[Dataset entries]
········

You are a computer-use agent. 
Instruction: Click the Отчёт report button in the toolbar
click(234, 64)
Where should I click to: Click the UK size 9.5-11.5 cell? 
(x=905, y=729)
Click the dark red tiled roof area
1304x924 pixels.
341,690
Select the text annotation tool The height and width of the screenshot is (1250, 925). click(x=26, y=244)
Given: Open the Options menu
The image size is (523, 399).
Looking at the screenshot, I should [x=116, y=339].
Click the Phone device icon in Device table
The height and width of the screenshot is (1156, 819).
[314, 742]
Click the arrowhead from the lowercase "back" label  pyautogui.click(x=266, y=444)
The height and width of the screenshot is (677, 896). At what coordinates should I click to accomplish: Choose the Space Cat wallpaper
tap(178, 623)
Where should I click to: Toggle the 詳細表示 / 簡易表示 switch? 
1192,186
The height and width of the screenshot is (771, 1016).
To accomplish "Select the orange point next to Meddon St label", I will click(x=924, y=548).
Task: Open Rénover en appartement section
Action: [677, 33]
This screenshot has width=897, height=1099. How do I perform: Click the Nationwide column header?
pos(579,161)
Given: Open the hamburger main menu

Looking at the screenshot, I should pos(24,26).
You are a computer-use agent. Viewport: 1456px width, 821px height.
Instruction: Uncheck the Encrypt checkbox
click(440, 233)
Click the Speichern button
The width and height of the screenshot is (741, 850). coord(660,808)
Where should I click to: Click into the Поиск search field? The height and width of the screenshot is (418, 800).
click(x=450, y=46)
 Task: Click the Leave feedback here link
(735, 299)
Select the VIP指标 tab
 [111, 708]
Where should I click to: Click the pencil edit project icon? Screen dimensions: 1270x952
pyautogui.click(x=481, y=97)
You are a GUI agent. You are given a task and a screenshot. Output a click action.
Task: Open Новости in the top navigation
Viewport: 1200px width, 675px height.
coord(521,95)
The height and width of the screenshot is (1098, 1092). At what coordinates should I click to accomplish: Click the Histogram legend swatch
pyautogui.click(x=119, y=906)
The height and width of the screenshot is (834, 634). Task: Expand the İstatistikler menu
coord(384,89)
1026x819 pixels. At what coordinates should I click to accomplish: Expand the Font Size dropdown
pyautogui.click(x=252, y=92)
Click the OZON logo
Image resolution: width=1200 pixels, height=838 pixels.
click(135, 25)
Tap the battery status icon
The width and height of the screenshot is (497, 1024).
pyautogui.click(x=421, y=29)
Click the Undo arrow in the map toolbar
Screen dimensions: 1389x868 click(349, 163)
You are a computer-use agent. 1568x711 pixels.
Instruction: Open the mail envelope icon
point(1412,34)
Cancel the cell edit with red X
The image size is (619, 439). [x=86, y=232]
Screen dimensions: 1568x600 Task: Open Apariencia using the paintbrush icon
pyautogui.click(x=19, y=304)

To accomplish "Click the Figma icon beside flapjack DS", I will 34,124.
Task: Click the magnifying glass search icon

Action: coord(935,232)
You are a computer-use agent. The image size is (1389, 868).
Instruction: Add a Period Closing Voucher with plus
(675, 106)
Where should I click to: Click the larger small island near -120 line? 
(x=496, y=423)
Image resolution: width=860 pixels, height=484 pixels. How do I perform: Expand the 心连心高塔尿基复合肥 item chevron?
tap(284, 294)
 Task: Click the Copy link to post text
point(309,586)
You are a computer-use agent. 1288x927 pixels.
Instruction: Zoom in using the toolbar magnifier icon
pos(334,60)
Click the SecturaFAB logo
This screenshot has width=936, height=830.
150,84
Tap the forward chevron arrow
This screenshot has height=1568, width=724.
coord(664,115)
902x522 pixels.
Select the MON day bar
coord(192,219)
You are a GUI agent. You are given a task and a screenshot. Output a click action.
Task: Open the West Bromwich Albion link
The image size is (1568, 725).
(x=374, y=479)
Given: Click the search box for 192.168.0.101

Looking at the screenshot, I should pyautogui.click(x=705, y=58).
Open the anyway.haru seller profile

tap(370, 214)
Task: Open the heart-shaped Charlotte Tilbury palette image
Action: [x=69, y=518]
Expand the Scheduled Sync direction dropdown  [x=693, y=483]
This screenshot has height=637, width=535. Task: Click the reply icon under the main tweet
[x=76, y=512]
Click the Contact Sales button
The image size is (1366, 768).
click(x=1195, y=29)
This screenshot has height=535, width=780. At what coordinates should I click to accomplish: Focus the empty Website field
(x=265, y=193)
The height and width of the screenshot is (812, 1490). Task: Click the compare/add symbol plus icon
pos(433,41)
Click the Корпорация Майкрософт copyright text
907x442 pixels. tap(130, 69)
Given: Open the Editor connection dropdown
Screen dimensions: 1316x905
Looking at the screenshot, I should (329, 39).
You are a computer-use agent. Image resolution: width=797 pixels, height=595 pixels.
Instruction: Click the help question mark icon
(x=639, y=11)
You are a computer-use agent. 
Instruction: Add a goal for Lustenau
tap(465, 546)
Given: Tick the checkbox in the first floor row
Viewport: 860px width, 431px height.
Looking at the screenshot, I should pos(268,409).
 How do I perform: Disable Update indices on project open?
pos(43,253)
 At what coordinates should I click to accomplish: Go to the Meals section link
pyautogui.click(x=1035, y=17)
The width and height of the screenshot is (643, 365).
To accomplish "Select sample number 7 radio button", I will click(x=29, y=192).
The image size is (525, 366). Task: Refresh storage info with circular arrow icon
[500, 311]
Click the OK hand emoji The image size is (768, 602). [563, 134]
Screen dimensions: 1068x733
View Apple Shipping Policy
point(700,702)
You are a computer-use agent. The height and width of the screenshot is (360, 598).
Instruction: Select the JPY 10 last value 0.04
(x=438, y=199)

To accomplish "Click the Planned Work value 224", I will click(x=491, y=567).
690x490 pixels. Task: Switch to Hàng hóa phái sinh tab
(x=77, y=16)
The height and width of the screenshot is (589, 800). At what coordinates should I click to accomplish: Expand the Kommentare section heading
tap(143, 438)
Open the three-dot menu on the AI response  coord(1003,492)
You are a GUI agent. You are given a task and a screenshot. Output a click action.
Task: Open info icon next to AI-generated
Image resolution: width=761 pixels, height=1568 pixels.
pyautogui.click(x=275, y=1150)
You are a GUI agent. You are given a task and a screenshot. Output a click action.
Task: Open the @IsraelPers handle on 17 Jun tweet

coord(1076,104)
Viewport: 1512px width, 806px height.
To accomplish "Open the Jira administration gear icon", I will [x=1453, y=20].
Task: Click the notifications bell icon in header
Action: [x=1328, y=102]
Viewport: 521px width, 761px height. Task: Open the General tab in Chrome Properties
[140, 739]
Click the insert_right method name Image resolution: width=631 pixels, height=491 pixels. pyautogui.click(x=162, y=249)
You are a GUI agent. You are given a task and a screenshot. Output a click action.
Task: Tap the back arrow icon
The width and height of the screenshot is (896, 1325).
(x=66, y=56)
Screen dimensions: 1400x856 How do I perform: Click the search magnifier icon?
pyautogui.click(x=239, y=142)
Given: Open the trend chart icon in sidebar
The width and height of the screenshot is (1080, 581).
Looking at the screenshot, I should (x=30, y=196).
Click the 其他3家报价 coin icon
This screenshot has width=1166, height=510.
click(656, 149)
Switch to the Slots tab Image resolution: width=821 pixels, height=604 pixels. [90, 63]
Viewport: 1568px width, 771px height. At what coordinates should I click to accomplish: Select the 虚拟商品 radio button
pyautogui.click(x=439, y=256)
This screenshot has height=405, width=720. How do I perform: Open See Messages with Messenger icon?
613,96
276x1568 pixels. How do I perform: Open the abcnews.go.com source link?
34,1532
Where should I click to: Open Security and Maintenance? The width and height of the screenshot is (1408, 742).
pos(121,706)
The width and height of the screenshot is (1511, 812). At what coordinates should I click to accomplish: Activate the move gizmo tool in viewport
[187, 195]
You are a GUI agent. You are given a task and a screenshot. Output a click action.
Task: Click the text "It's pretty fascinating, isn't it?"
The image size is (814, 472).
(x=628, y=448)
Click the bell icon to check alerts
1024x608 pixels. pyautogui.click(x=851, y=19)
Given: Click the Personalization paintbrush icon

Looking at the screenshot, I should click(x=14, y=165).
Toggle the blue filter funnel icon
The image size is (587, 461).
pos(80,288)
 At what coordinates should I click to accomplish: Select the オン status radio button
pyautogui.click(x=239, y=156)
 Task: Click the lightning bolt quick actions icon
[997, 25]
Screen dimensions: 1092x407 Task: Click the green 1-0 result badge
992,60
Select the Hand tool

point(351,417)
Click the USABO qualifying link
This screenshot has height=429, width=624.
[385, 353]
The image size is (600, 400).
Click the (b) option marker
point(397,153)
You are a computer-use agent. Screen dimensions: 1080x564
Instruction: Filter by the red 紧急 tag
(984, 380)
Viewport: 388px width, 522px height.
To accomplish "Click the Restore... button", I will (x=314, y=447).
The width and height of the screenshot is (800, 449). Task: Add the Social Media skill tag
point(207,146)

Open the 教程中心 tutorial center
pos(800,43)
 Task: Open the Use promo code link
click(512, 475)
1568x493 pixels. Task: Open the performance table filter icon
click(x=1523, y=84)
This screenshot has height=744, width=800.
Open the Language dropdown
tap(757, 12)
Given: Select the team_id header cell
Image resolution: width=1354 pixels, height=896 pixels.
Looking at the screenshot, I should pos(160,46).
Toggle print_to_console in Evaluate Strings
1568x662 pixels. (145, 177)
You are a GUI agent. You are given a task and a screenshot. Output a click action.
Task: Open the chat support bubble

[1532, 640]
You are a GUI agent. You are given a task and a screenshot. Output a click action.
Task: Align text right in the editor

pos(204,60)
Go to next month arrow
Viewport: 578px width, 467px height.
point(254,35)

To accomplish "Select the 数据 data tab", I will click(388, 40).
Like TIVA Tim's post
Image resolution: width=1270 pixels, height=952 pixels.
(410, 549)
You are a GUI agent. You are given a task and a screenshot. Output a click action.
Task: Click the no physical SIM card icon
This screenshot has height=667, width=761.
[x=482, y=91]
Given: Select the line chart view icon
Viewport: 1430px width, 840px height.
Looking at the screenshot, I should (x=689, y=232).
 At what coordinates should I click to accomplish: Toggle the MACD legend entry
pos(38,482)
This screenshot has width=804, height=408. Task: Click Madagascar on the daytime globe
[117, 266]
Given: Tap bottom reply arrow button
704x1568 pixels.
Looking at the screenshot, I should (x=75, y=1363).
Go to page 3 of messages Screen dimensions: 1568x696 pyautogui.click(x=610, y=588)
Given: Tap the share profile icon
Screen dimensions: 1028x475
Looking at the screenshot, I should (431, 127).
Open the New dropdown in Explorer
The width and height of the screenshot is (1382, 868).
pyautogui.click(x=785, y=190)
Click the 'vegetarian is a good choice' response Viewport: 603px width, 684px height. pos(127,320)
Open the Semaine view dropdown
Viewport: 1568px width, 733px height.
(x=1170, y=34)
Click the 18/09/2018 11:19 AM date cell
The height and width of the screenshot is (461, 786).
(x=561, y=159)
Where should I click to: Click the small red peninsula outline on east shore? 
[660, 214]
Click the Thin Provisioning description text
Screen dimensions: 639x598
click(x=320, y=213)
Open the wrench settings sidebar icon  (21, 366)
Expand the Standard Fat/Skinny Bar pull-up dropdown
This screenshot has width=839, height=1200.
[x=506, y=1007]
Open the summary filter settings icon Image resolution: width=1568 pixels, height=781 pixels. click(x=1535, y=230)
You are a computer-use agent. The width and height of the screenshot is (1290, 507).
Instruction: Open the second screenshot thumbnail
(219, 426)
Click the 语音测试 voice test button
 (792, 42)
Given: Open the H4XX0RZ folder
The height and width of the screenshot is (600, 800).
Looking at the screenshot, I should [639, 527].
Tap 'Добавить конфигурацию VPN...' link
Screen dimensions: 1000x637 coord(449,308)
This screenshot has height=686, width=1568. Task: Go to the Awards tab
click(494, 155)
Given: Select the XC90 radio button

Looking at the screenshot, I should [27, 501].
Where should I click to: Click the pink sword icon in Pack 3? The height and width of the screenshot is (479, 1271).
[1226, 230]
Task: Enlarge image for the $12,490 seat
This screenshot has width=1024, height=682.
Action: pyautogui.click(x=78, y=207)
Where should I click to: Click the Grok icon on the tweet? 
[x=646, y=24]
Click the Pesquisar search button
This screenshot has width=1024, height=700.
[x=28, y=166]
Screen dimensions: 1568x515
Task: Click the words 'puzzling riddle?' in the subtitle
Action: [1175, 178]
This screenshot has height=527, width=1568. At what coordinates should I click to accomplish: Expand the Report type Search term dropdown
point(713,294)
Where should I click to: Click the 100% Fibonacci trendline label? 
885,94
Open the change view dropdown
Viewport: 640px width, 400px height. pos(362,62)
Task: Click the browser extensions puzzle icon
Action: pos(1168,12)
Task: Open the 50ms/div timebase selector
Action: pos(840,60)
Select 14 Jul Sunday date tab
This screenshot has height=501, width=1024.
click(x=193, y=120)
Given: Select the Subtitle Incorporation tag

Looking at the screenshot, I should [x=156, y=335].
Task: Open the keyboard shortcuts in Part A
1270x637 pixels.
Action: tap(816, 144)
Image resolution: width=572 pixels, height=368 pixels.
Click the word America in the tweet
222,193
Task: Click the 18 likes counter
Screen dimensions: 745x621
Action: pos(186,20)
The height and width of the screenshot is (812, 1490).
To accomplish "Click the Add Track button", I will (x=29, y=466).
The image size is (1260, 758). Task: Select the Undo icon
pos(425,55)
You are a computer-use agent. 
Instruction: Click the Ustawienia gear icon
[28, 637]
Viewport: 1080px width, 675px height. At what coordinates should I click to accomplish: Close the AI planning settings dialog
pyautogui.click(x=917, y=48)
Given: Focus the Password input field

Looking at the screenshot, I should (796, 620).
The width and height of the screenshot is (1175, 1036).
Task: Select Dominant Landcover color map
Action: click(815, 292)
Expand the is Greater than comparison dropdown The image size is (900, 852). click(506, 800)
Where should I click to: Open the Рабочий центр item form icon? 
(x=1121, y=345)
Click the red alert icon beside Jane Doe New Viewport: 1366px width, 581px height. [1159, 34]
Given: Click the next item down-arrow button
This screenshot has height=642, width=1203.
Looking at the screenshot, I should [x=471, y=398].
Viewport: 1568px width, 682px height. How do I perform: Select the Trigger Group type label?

········

Which lines in the records contain the word "beside"? Copy each one.

To accomplish "Click the Figma icon beside flapjack DS", I will 34,124.
Click the red alert icon beside Jane Doe New Viewport: 1366px width, 581px height. [1159, 34]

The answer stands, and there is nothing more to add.